Cluster the clock hands as you wish, and according to my son Lev, it will be 6.40. In fact, it’s 6.40 every time, all the time. One morning at the lake, the little pitter patter of his bare feet gave way to his warm baby’s breath as he tip toed into our room.
He whispered, “Momma, is it 6.40 yet?” I rolled over, pried my eyes, and lo and behold, it was exactly 6.40. That is, 6.40am.
The early wake up call didn’t damper my smile any. His small voice suddenly opened an idea, like the sonic bloom at the start of the day. No matter what time it actually was, his newly acquired concept of time remained generalized, and he thought his every existence occurred at 6.40. As if he carried a miniature pocket watch spiked in a single direction.
Sometimes, like twice a day, he’s right. But for the other 1438 minutes of the day, he’s wrong. Dead wrong.
No matter to him. The truth is that the exact time impacts him very little. Because his idea of time is less about preciseness and more about presentness.

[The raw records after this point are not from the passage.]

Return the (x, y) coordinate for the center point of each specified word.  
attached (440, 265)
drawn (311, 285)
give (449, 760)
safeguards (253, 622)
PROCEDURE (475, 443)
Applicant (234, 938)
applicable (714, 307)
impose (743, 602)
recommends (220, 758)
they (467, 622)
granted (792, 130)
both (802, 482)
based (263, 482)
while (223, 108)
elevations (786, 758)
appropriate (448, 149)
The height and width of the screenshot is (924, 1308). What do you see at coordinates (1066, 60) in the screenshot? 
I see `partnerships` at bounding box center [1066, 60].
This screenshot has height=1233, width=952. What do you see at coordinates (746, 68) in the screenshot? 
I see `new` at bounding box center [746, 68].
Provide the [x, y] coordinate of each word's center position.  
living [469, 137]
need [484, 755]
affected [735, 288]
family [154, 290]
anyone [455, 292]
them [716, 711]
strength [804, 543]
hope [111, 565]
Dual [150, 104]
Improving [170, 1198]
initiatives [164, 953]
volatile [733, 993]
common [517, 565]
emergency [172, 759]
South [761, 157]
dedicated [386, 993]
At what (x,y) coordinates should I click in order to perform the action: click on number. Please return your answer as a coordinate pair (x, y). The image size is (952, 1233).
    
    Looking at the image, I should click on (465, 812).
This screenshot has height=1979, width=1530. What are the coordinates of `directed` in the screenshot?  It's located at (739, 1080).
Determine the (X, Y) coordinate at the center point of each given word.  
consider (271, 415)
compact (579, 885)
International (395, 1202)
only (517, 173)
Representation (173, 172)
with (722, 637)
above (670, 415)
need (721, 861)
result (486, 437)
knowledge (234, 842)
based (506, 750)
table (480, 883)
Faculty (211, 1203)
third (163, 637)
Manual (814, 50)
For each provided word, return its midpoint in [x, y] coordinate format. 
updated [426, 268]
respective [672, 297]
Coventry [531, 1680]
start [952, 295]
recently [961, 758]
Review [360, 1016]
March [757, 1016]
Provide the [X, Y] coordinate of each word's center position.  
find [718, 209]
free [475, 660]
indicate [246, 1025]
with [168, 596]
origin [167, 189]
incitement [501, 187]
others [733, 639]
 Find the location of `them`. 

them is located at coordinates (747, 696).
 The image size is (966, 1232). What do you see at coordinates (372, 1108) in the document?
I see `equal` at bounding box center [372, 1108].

And every minute is a petal of temporal flora.
His invisible pocket watch doesn’t tick, but it’s full of posy.
So often as parents, we just want the day to be over or at least be doing something else (like, ahem, sleeping in). Been there. Still there, sometimes. Like the days whirl around in a chaotic circle – Ring around the rosy on repeat.
But the truth is, it’s the single minutes that, when strategically placed, add up to an arrangement worth savouring. A bouquet worth saving. And a blossom worth safeguarding.
And, let’s be real. We don’t have to love the whole day to appreciate the beauty of a few minutes. The ones that make us smile happy. Smile real. Smile full. Those are the ones that will lift you when you fall down.
And if the routine got the best of you today, husha, husha. We all fall down sometimes.